Иван отшатнулся, он почувствовал, что его соучастие в убийстве стало известно. Вероятно, поэтому он не стал запираться или делать вид, что не понимает, о чем идет речь, и прямо ответил:
– А кто он – я знать не могу, видел я его один раз… Да вот еще – не из Качкаря ли они? Они хотели сначала в Качкарь ехать, а потом велели в Нижнеувельскую.
Качкарь – большой поселок, верстах в 30 от Kичигина. Через четверть часа я, урядник и Иван Старков выехали из Кичигина по направлению к Качкарю. Там, несмотря на все наши старания, установить личность преступника не удалось. На обратном пути я посадил Ивана рядом с собой, и, когда поехали по мягкой проселочной дороге, я попросил его рассказать, как это все произошло. Иван взглянул на меня и угрюмо ответил:
– Не знаю ничего, они сошли с повозки, а что дальше стало, не знаю.
Я ему заметил тогда:
– А если бы так было, так зачем же хозяину говорил, что довёз их до Нижнеувельской благополучно, и они тебя угостили?

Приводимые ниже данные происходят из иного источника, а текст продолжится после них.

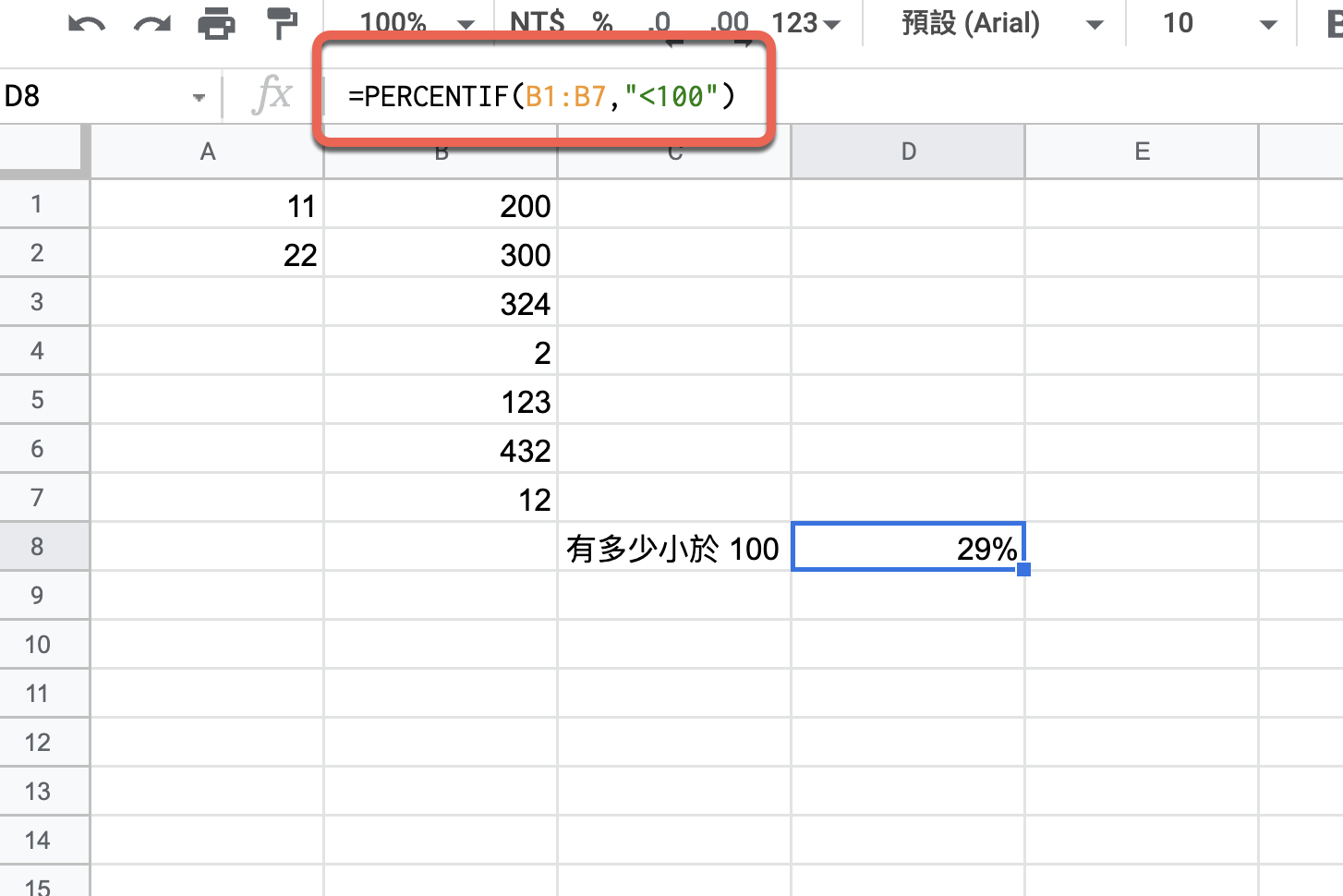This screenshot has width=1343, height=896.
Task: Select the Paint format tool
Action: point(280,23)
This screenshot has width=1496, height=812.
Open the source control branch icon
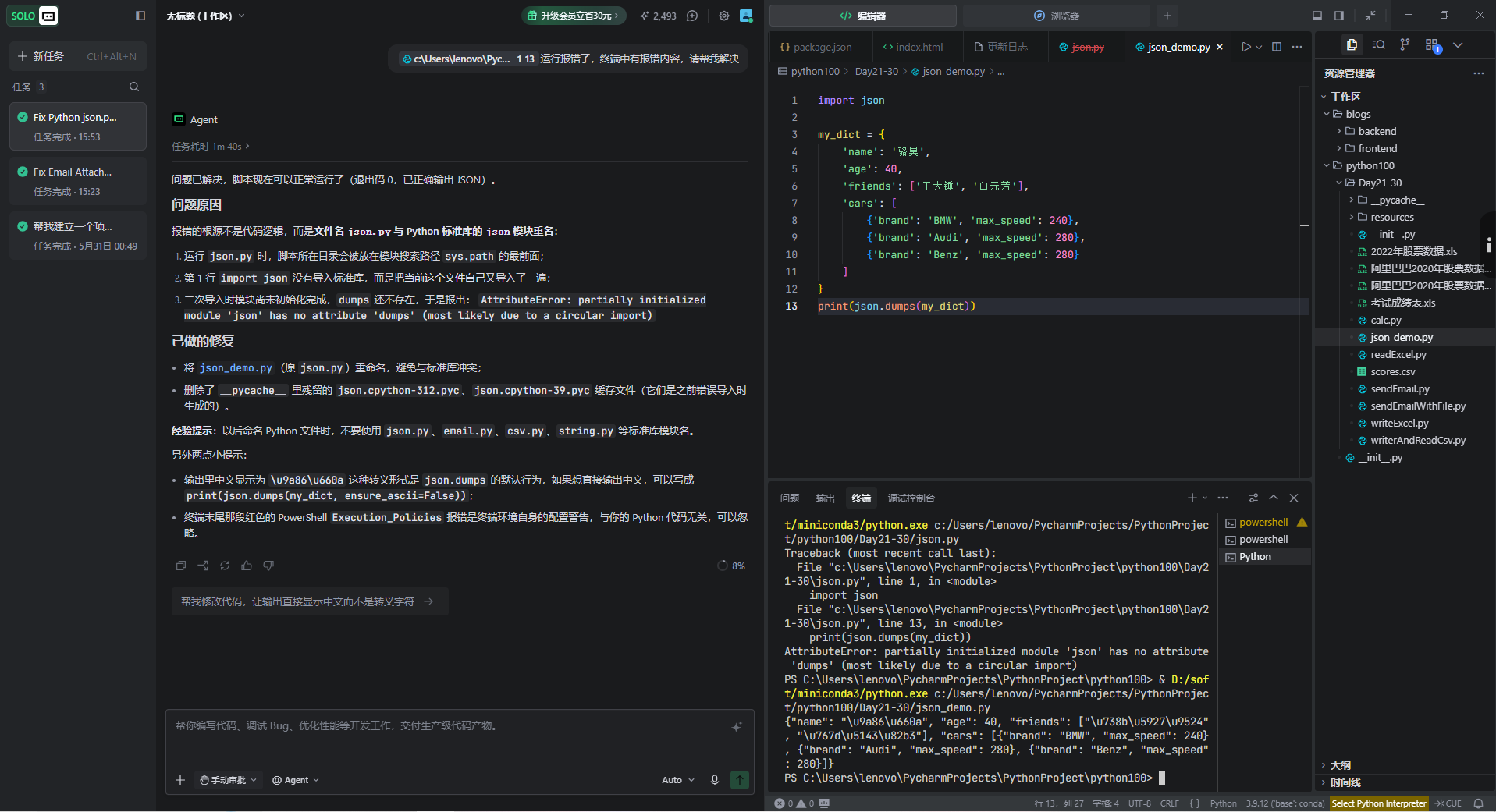tap(1405, 44)
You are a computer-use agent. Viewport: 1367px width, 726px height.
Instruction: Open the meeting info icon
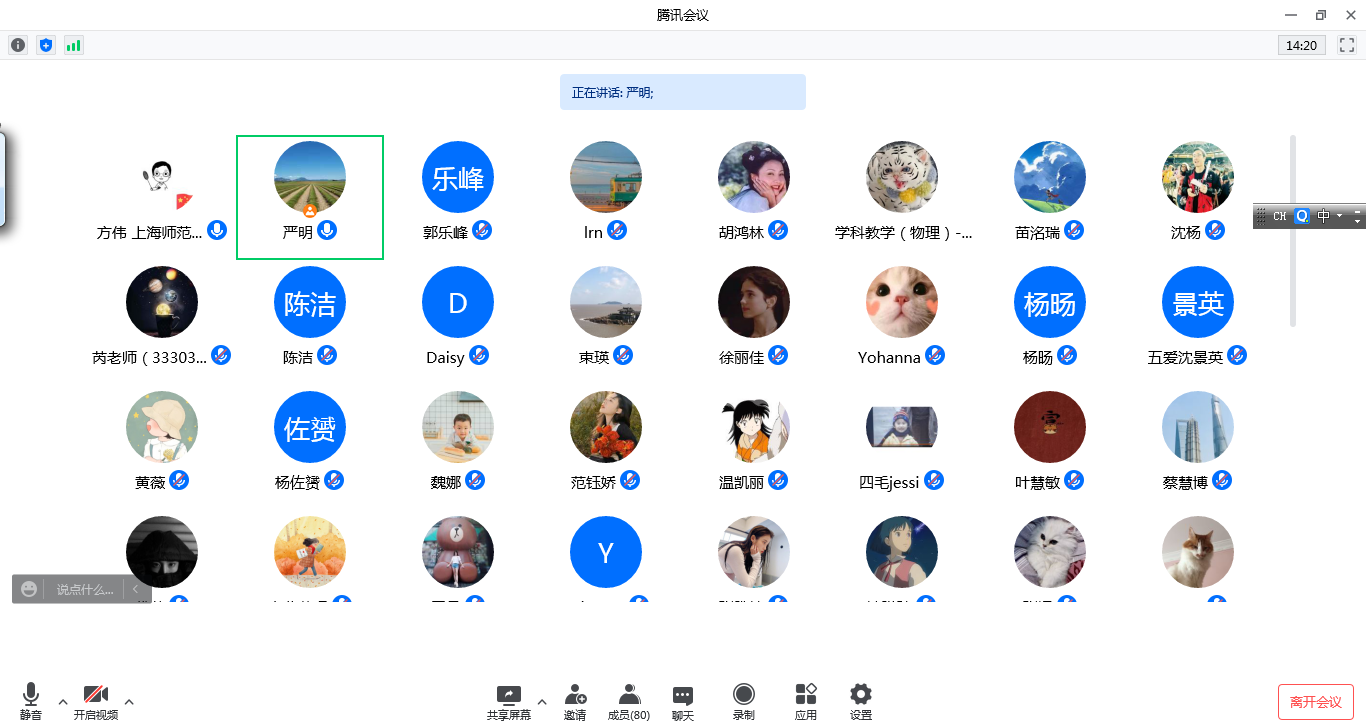18,45
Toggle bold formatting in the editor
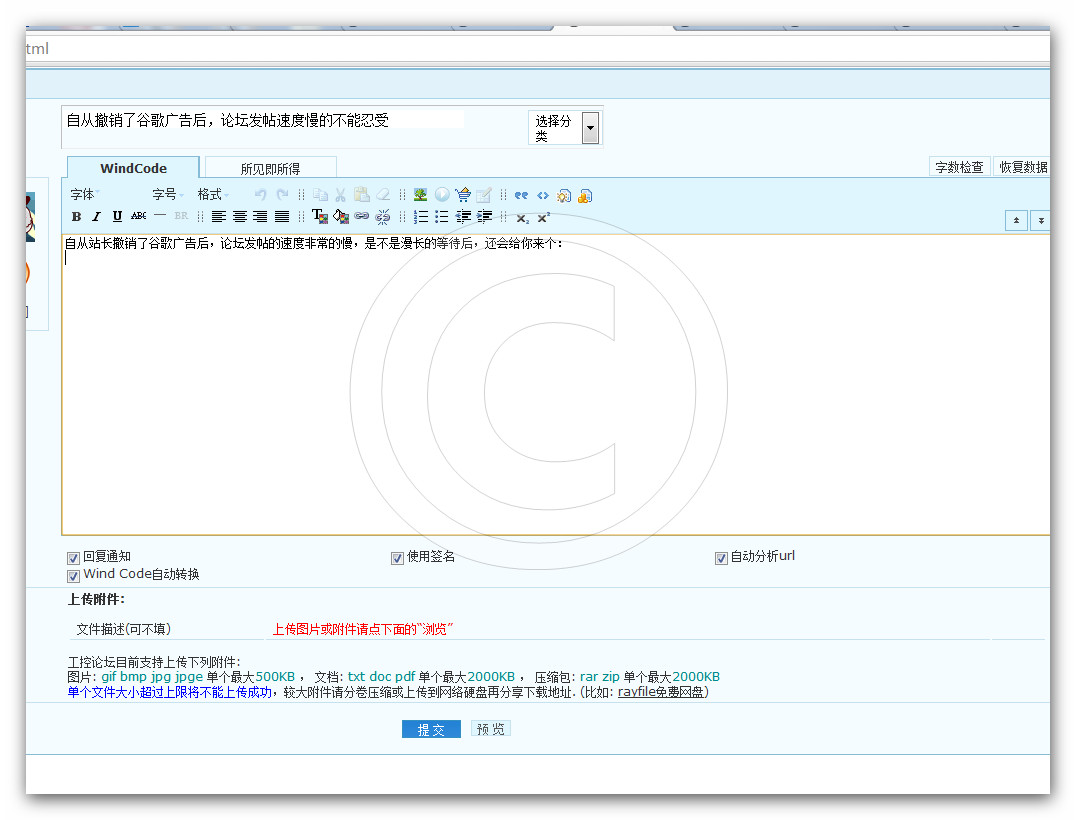 coord(76,216)
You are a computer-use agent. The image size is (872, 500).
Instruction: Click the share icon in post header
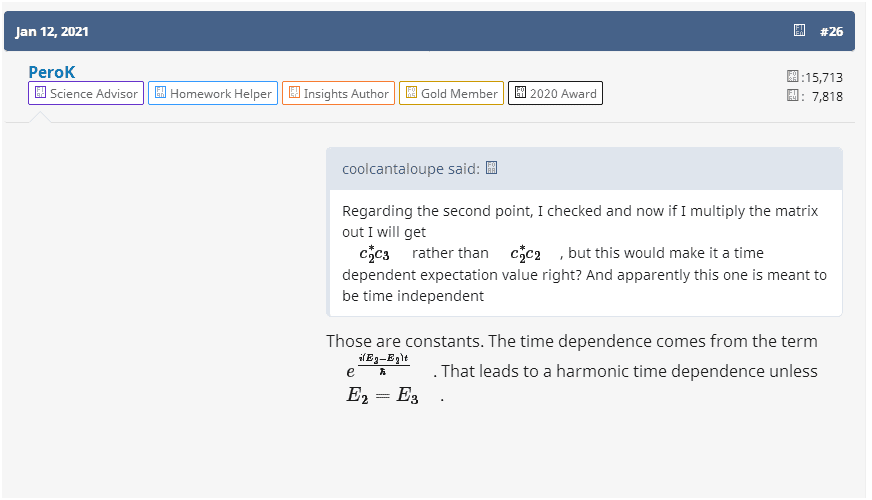point(800,31)
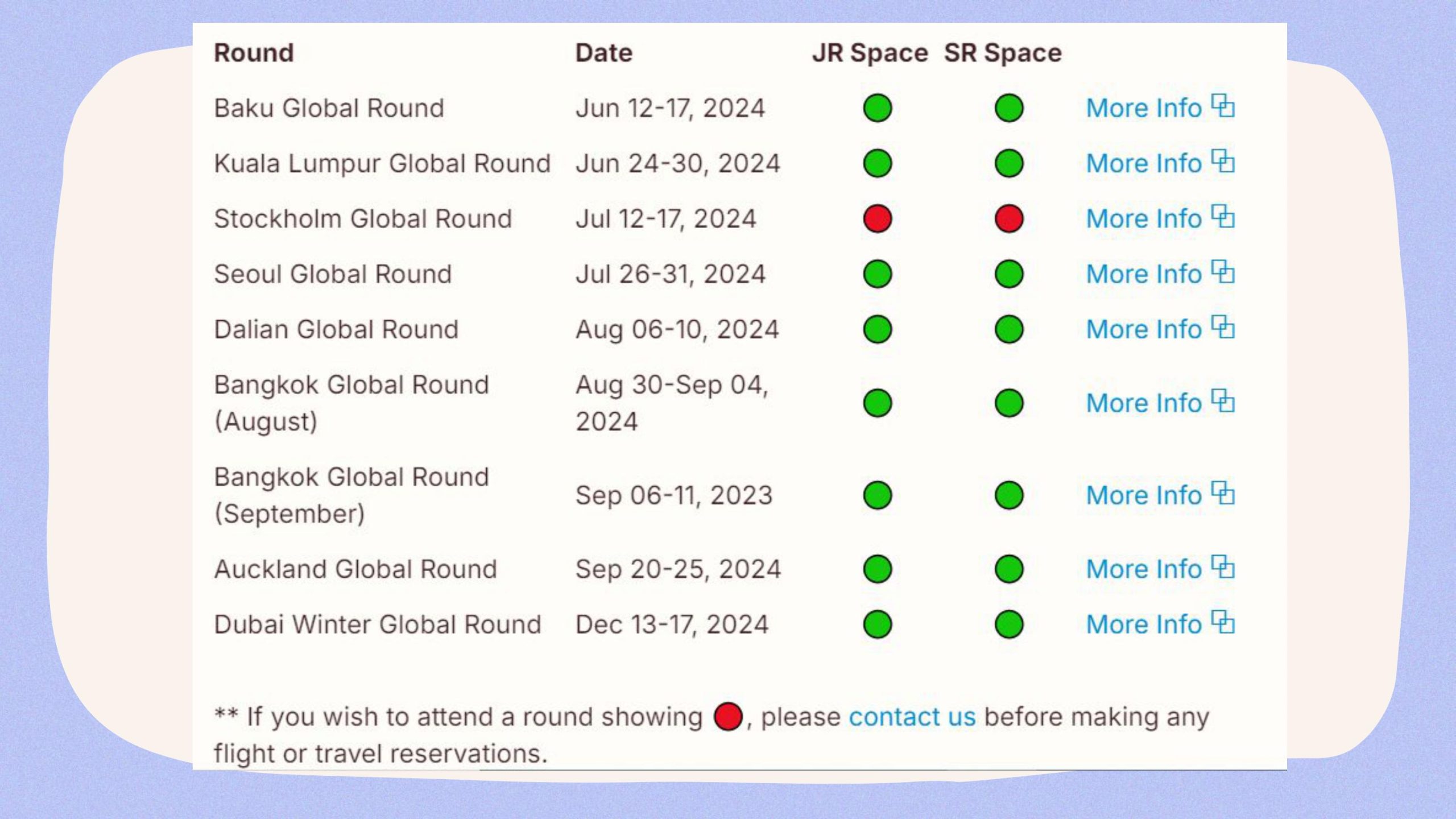Click external link icon beside Seoul More Info
Screen dimensions: 1456x819
pos(1223,272)
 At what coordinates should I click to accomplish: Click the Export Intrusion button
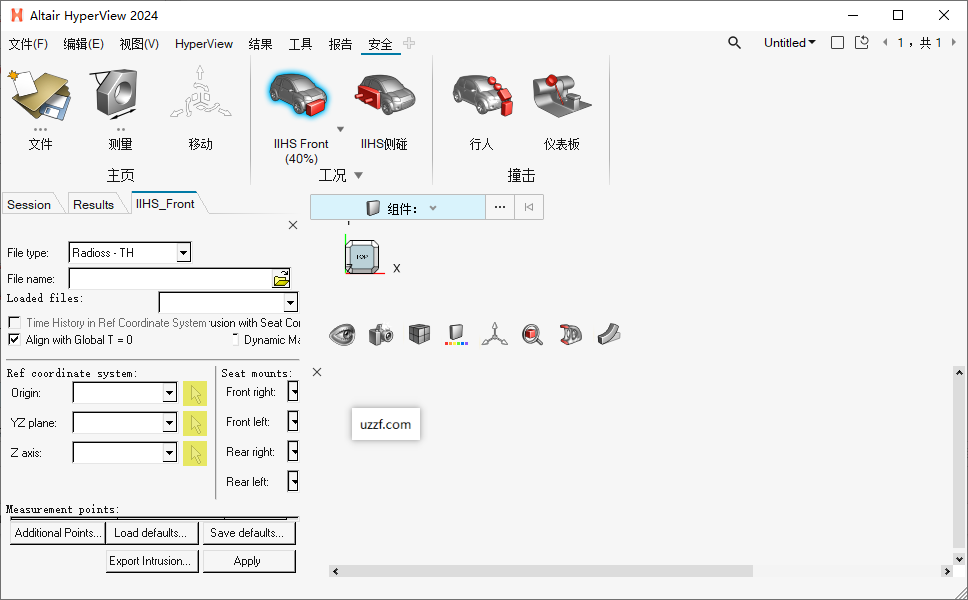(x=151, y=560)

Вместо ответа Иван еще более понурил голову, с минуту помолчал, а затем начал свою исповедь:
– Так вот слушайте: выехали это мы из Кичигина, тот-то, помоложе, лёг в повозку и заснул, крепко пьян был, а другой-то бородой обращается ко мне и говорит: “вот что, Иван, помоги мне избавиться от этого человека, стоит он у меня на пути поперёк дороги”. Я, конечно, на это ему сказал, что на такое дело я неспособен, а он продолжает: “Есть у меня в Качкаре дочка – красавица писаная, женю я тебя на ней, построю каменицу (каменный дом), и будете вы жить припеваючи”. Долго я не соглашался на уговоры, но потом смотрю: тот-то злодей вынул из-за голенища нож и всадил его в грудь товарищу. Я тогда остановил лошадей, злодей стащил раненого с повозки, и я ему еще помог. На земле он всадил раненому нож в спину еще раза три, после чего тот испустил последний дух. Тогда убийца снял с него сапоги и вынул кошелек с деньгами, сколько было денег, не знаю, ну а потом убитого мы оба стащили в какую-то яму, так дело и кончилось, злодей, взяв сапоги и кошелек с деньгами, пошел куда-то в сторону, а я поехал в Нижнеувельскую, чтобы дома не показалось, что рано домой вернулся, ну вот и все, – так закончил Старков свой правдивый рассказ.
Проезжая мимо места преступления, мы остановились и сошли с повозки. Старков объяснил нам, где именно был убит Спиридонов и как затем труп его поволокли и бросили в яму.
Приблизительно через месяц времени начальник Троицкой тюрьмы попросил меня прибыть в тюрьму для допроса Старкова, который имеет сообщить что-то очень важное. Я приехал и узнал от Старкова, что в тюрьму доставлен Агафонов, тот самый, который вместе с ним убил Спиридонова. Именующий себя Агафоновым, как оказалось, похитил лошадь, его казаки задержали и так избили, что его пришлось лечить в больнице. При выписке из больницы он заплатить за лечение не мог и назвался бродягой[184], его передали в распоряжение городского следователя, который и заключил его, как бродягу, под стражу. Агафонов был лет 37, с небольшой бородой, красивыми глазами, имел вид интеллигентного человека, на мой вопрос – знает ли он Старкова (который стоял тут же) – Агафонов ответил, что видит его в первый раз, однако Старков при нем же подтвердил, что Агафонов – тот самый неизвестный, который зарезал Спиридонова. Агафонов, изобличенный впоследствии Морозовым и, в особенности, Фёклой, принёс повинную, объяснив, что хотел избавиться от Спиридонова, потому что тот угрожал донести на него, что он бродяга. Так удачно закончилось мое первое следствие об убийстве. В Саратовской Судебной палате[185]про это дело говорили, что будь у следователя насморк, убийство могло остаться неоткрытым»{401}.